◆ **Task item**:
Return, word for word, the lines running from the one that contains "シリーズ紹介 (294, 83)" to the final line of the listing below.
*** Begin section ***
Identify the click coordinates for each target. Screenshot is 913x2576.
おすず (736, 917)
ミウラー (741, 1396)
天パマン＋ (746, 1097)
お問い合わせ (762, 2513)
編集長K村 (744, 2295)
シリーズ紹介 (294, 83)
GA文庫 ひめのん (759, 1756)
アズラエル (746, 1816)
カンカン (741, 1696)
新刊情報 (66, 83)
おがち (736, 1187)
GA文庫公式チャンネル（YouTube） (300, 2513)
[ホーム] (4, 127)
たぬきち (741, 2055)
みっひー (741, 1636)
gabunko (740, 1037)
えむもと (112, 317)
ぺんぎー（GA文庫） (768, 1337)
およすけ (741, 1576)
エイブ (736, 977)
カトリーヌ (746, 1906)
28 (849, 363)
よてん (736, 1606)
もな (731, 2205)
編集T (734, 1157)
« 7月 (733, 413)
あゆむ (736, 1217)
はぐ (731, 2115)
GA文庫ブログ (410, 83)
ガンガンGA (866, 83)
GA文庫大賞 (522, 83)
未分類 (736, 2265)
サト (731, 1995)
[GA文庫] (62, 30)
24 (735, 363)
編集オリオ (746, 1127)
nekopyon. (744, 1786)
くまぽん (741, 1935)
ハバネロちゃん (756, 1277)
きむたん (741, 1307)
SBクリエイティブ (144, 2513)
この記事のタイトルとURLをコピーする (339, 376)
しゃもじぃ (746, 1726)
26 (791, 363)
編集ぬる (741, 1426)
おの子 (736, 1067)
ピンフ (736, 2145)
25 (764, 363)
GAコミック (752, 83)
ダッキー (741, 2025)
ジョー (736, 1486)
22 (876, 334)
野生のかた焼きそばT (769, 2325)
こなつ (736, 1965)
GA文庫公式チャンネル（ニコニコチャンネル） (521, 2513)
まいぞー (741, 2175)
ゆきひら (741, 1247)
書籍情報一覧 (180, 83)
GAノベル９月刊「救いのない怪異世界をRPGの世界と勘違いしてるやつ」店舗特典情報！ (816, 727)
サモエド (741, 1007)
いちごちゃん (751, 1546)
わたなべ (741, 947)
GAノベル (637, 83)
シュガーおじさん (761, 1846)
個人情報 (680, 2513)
*** End section ***
◆ **Exercise response**:
シリーズ紹介 (294, 83)
GA文庫 ひめのん (759, 1756)
アズラエル (746, 1816)
カンカン (741, 1696)
新刊情報 (66, 83)
おがち (736, 1187)
GA文庫公式チャンネル（YouTube） (300, 2513)
[ホーム] (4, 127)
たぬきち (741, 2055)
みっひー (741, 1636)
gabunko (740, 1037)
えむもと (112, 317)
ぺんぎー（GA文庫） (768, 1337)
およすけ (741, 1576)
エイブ (736, 977)
カトリーヌ (746, 1906)
28 (849, 363)
よてん (736, 1606)
もな (731, 2205)
編集T (734, 1157)
« 7月 (733, 413)
あゆむ (736, 1217)
はぐ (731, 2115)
GA文庫ブログ (410, 83)
ガンガンGA (866, 83)
GA文庫大賞 (522, 83)
未分類 (736, 2265)
サト (731, 1995)
[GA文庫] (62, 30)
24 (735, 363)
編集オリオ (746, 1127)
nekopyon. (744, 1786)
くまぽん (741, 1935)
ハバネロちゃん (756, 1277)
きむたん (741, 1307)
SBクリエイティブ (144, 2513)
この記事のタイトルとURLをコピーする (339, 376)
しゃもじぃ (746, 1726)
26 (791, 363)
編集ぬる (741, 1426)
おの子 (736, 1067)
ピンフ (736, 2145)
25 (764, 363)
GAコミック (752, 83)
ダッキー (741, 2025)
ジョー (736, 1486)
22 (876, 334)
野生のかた焼きそばT (769, 2325)
こなつ (736, 1965)
GA文庫公式チャンネル（ニコニコチャンネル） (521, 2513)
まいぞー (741, 2175)
ゆきひら (741, 1247)
書籍情報一覧 (180, 83)
GAノベル９月刊「救いのない怪異世界をRPGの世界と勘違いしてるやつ」店舗特典情報！ (816, 727)
サモエド (741, 1007)
いちごちゃん (751, 1546)
わたなべ (741, 947)
GAノベル (637, 83)
シュガーおじさん (761, 1846)
個人情報 (680, 2513)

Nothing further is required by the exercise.